How bad are things on the logistics front?
A COVID-19 outbreak at the Port of Yantian in China is causing container ships to back up or to be diverted as services and deliveries are delayed. The port is critical to exports from China’s Pearl River Delta, a major manufacturing center in the world’s major manufacturing country. The situation has some warning in June that orders for Christmas will be delayed, while others say the ripple effects on trade will be “worse than the Suez blockage”.
Meanwhile, US big-box retailer Home Depot has taken matters into its own hands, securing its own container ship that, starting in July, will make runs back and forth between overseas suppliers and North American ports. The move was made because of the challenges in securing ocean shipping as well as the escalation of shipping rates, as shown below in the chart from Freightos.
Moving goods through the supply chain from source to destination remains a challenge because of myriad logistics, production and demand issues at various points in between, and seemingly when one situation resolves, another emerges. That is resulting in higher costs across the board, helping fuel inflation.
The natural demand snapback from economies emerging from pandemic restrictions was always going to pull prices for goods and services higher – the laws of supply and demand take center stage in that scenario. What was not expected was the level of disjointedness that would rattle global logistics networks and make meeting that pent-up demand so challenging.
Decrease the ability to create supply without a decrease in demand and the laws of supply and demand are usurped by the law of “how high can prices go?”.
Until we can get the kinks in supply chain logistics worked out, the snarls in the supply chain will not smooth out and elevated pricing will roll through to consumers at rates already exceeding expectations. Thus, while the US Federal Reserve calls the current inflationary environment transitory, we should not readily dismiss current price conditions as temporary.
Fixing the global logistics situation will cost money either in the form of more ships, more containers, more workers, more investment in supply chain resiliency, etc. Those costs will be passed through to consumers in the form of higher prices. Even if logistics networks decide to simply “wait out” the pandemic in hopes of returning to pre-COVID shipping norms, such a return would not happen overnight and likely would keep shipping rates high or higher than today’s numbers for a good amount of time.

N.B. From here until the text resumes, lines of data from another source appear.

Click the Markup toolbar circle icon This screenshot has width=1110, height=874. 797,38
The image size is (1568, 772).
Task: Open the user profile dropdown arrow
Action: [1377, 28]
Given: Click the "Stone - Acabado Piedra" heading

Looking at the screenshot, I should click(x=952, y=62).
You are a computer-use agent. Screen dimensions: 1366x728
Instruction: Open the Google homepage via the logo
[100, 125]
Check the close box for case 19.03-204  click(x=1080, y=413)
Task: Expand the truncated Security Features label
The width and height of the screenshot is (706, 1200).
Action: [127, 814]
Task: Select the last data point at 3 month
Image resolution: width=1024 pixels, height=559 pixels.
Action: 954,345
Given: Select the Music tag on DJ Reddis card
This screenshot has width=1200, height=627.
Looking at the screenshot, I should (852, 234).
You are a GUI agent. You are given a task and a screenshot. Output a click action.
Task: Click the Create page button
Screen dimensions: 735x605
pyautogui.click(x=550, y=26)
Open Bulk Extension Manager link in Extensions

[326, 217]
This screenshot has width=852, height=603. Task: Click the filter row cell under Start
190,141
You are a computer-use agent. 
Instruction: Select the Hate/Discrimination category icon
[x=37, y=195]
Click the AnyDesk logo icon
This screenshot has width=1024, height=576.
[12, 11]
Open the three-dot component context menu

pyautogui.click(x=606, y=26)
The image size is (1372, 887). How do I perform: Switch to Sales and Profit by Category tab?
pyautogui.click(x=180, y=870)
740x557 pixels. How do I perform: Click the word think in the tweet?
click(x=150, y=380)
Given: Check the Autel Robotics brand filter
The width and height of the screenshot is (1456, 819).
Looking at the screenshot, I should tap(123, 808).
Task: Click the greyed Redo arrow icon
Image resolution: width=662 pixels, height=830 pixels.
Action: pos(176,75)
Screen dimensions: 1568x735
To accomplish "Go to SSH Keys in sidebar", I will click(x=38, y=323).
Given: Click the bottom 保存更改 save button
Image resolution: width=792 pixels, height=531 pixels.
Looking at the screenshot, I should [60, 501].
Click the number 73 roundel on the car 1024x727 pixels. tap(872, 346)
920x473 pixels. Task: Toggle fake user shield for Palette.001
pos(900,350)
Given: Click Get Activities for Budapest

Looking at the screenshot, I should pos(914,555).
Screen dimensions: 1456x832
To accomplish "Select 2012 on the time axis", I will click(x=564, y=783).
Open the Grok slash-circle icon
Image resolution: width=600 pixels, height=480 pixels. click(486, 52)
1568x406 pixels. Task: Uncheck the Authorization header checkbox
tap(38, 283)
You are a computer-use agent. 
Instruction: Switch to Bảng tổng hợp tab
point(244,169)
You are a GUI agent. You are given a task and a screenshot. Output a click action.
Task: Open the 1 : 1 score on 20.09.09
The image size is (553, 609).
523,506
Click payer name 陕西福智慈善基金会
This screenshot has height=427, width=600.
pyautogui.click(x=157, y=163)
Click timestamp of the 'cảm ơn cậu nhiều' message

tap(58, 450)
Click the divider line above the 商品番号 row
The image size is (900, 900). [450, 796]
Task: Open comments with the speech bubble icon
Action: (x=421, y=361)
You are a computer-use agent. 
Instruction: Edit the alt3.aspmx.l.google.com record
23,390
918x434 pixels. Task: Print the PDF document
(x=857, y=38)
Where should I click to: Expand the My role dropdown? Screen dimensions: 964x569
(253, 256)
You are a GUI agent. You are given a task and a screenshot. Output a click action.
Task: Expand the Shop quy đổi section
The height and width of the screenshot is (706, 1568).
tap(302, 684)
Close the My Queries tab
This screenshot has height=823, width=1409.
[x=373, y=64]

Barring a global economic downturn, inflation fueled by elevated logistics and raw material costs looks to be the norm for 2021 and a major question for companies making their fiscal year 2022 plans. Chemical and polymer markets continue to exemplify this, with many sellers enjoying banner years and buyers seeing their 2021 procurement budgets in tatters amid hopes their sales teams can make up for the higher-than-expected cost of goods sold. ICIS and Chemical Data analysts do see calmer times come 2022, but with prices for major raw materials such as polypropylene (PP), polyvinyl chloride (PVC) and acrylic acid at higher price floors than before the pandemic began.
That is how bad things are on the logistics front.
Disclaimer: The views in this blogpost should in no shape or form be taken as actual forecasts and are my personal views only.